Monday, November 14, 2005

Flow - Finally!

I don't know what it is, but I'm focused and productive today. I haven't felt this sort of "flow" (Csikszentmihalyi, 1990) (apologies to Lemming for the citation, but I couldn't help it!) in a long time. Looks like I'll finally get the pilot study out of my hands very soon. Part of this is due to the fact this f-cker needs to be done by 10:00 AM Wednesday, before Dissertation Chair leaves town: I'm supplying her with reading material for her plane ride. There's nothing like a solid external deadline for promoting internal focus.

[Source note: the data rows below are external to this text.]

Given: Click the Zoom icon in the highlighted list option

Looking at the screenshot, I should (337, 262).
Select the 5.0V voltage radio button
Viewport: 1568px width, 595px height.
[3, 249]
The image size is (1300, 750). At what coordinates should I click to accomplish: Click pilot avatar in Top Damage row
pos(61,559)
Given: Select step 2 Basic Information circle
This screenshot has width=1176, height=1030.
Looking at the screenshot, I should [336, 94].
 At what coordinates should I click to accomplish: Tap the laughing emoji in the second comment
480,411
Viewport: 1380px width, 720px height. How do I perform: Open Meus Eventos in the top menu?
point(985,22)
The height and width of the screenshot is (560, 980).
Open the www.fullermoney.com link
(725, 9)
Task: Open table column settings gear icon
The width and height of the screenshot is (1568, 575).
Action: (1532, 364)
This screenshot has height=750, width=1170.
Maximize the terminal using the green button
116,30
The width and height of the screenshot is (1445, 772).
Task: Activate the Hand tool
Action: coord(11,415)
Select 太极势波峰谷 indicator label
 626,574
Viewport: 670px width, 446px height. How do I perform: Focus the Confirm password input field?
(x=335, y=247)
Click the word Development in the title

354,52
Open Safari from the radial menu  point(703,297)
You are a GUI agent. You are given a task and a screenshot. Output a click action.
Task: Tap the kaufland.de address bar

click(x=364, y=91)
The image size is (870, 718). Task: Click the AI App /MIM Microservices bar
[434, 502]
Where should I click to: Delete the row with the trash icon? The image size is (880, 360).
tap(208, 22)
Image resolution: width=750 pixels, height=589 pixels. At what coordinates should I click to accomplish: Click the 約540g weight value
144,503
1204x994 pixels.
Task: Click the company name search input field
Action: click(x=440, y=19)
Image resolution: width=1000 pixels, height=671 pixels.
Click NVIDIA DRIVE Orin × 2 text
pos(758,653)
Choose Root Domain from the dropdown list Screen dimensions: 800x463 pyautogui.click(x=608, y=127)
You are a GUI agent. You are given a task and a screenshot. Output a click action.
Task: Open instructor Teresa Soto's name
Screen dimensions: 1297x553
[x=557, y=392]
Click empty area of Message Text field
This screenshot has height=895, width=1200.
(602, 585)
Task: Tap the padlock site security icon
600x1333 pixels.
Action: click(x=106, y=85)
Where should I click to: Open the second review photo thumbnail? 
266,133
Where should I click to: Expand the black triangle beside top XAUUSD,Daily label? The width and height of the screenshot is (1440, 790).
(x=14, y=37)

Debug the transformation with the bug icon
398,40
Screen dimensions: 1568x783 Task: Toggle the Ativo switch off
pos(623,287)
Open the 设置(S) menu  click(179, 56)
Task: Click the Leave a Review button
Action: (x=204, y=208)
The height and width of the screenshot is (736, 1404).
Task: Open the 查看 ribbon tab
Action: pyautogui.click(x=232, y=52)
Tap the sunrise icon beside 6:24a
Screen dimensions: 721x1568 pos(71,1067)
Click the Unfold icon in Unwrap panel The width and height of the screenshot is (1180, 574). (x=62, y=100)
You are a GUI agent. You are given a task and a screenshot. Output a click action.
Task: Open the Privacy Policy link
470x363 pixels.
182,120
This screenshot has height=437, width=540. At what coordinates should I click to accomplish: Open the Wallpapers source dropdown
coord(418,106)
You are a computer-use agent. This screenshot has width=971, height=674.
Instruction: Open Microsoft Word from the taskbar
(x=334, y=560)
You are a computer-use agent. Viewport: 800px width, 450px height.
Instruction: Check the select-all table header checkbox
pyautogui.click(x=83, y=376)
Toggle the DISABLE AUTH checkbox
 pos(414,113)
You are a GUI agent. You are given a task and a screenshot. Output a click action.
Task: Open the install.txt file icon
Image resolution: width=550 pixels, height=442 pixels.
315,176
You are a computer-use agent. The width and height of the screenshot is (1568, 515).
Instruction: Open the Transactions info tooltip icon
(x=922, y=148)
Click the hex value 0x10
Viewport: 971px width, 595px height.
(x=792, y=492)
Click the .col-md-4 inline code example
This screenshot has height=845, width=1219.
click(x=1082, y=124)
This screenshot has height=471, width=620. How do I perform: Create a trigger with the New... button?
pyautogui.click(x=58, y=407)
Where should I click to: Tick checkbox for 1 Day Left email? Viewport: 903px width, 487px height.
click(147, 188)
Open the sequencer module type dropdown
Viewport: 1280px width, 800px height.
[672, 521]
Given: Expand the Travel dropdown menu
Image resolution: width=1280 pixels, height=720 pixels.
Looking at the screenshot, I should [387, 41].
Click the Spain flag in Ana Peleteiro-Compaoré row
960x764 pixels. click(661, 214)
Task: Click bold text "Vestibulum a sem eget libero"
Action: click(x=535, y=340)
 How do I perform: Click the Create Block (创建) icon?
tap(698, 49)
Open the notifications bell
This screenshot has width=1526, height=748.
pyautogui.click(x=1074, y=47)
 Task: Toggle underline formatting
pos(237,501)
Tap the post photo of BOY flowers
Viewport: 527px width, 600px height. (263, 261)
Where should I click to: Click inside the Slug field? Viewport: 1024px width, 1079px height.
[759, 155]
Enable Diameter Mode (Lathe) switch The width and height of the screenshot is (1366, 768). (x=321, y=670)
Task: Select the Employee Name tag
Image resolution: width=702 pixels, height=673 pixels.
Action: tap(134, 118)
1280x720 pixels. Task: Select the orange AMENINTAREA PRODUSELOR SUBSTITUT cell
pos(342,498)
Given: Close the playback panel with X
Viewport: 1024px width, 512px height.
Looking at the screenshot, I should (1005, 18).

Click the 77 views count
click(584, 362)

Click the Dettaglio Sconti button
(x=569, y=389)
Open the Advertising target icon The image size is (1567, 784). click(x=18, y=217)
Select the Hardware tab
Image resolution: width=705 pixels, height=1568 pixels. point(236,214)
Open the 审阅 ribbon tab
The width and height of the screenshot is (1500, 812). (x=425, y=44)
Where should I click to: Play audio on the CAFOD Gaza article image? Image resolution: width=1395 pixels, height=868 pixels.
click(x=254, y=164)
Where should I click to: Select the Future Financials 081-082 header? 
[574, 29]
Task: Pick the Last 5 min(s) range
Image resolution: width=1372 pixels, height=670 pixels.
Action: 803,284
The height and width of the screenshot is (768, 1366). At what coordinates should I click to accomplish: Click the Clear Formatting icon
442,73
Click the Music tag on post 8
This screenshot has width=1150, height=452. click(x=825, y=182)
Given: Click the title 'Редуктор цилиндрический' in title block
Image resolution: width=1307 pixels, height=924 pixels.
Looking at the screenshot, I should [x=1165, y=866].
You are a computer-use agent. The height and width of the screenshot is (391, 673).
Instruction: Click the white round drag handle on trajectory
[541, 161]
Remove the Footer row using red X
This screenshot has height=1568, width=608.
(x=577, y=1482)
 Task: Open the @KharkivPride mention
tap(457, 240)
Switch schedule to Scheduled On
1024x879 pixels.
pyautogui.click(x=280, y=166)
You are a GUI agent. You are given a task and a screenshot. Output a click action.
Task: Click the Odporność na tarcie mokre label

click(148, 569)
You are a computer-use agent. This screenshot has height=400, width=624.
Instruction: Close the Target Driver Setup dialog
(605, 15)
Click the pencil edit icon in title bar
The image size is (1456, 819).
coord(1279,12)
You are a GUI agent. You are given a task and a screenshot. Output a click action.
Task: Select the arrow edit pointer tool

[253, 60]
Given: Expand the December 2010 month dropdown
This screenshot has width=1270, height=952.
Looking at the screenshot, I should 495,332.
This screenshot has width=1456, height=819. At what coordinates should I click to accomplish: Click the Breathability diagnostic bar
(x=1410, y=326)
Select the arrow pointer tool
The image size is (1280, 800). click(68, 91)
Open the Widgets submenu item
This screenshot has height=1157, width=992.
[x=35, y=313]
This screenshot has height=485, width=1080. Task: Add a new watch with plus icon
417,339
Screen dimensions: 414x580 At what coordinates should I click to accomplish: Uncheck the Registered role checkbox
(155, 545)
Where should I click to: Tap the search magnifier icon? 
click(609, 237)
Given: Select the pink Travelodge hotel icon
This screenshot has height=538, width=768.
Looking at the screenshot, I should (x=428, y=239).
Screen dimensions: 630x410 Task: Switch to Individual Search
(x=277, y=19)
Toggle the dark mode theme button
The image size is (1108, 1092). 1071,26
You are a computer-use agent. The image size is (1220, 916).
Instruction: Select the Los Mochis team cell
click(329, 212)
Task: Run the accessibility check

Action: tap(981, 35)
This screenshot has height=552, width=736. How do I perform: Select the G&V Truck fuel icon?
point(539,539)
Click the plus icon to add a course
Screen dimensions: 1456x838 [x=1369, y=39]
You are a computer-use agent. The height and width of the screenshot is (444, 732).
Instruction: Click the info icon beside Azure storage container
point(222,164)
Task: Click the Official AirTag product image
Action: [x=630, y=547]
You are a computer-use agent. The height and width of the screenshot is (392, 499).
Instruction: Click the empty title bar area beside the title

When I experience productivity like this, things don't seem so daunting, and the sky is no longer falling around me. How 'bout that? I gain more confidence in my writing ability. What's hard for me is dealing with so little feedback so much of the time, and that's probably where I get stalled, emotionally. So, I look to Wednesday morning as an opportunity to gain some feedback from Dissertation Chair (DC for short?) which usually inspires me to keep going.

I'm pleased to announce that today's productivity actually happened within the home Office/Prison! If I can keep up with this, than my life may become more simple. We shall see. I'm sure I'll need to get out of the house hither & yon.

Let's see how things are continuing to flow tomorrow.

Csikszentmihalyi, M. (1990). Flow: The psychology of optimal experience. New York: HarperCollins Publishers.

4 comments:

Anonymous said...

My advisor (may he live forever) would point out that you forgot the parenthesis around location, publisher and date. I never seem to get mine right. Of all the details I loathe, footnote form is easily #1.

Rob said...

Actually, this is APA style, which is nutty, but correct in this example. For example: title case for book titles? Seems a bit strange, but OK, whatever they need. And then all the periods...I don't get it. But in this case I do as I'm told.

Anonymous said...

What is this APA style of which you speak?

Rob said...

Oh, it's that which is of or pertaining to the American Psychological Association. http://www.apastyle.org/ I'm probably being a bit misleading here unintentionally. The reference listing would appear on its own page at the end of the paper, not as a footnote as it appears to be in this post. Then, throughout the paper where appropriate, one uses (Author, Year) like (Lemming, 2005) where needed. Two authors on one article would look like this (Lemming & Rob, 2005). I think it makes reading the paper a little choppy with these parentheses, but that's life. I'm used to it now.

I don't know why the education field needs to borrow a style from psychology. Too bad we don't have our own.